Ein Paragraph gegen Taliban?

Die Zahl von Ermittlungsverfahren gegen sogenannte terroristische Vereinigungen im Ausland ist im vergangenen Jahr erneut angestiegen. Dies ergibt sich aus der Antwort der Bundesregierung auf eine Kleine Anfrage der innenpolitischen Sprecherin der Bundestagsfraktion Die Linke, Ulla Jelpke, nach Straf- und Ermittlungsverfahren nach den Paragraphen 129, 129a und 129b Strafgesetzbuch.
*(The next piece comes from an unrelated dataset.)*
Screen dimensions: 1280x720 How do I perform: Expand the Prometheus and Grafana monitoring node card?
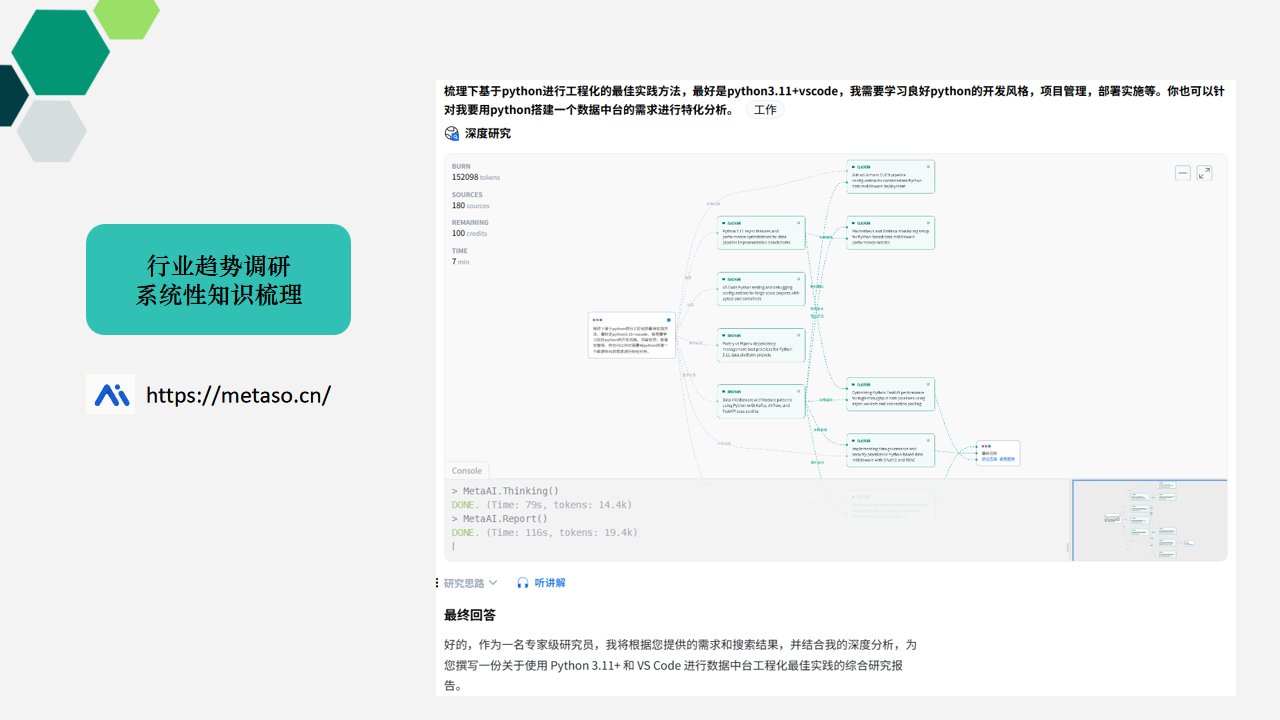(928, 224)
2010 war das Bundeskriminalamt (BKA) mit insgesamt 237 Ermittlungsverfahren nach Paragraph 129b befaßt, 123 davon wurden vom Generalbundesanwalt neu eingeleitet. Zum Vergleich: 2009 waren es 95 und im Jahr davor 57 neue Verfahren. »Eine Vielzahl dieser Ermittlungsverfahren wird im Zusammenhang mit den Anschlägen gegen die Bundeswehr in Afghanistan geführt«, begründet die Bundesregierung den Anstieg mit dem Widerstand gegen die Besatzungstruppen. Afghanische Taliban standen in Deutschland zwar bislang nicht vor Gericht. Doch am 9. März 2011 wurde Filiz G., die Ehefrau des Mitgliedes der Sauerlandzelle Fritz G., vom Berliner Kammergericht zu einer Haftstrafe von zweieinhalb Jahren verurteilt, weil sie Muslime aus dem deutschsprachigen Raum im Internet dazu aufgerufen habe, sich den in Afghanistan kämpfenden »Deutschen Taliban Mujahideen« anzuschließen.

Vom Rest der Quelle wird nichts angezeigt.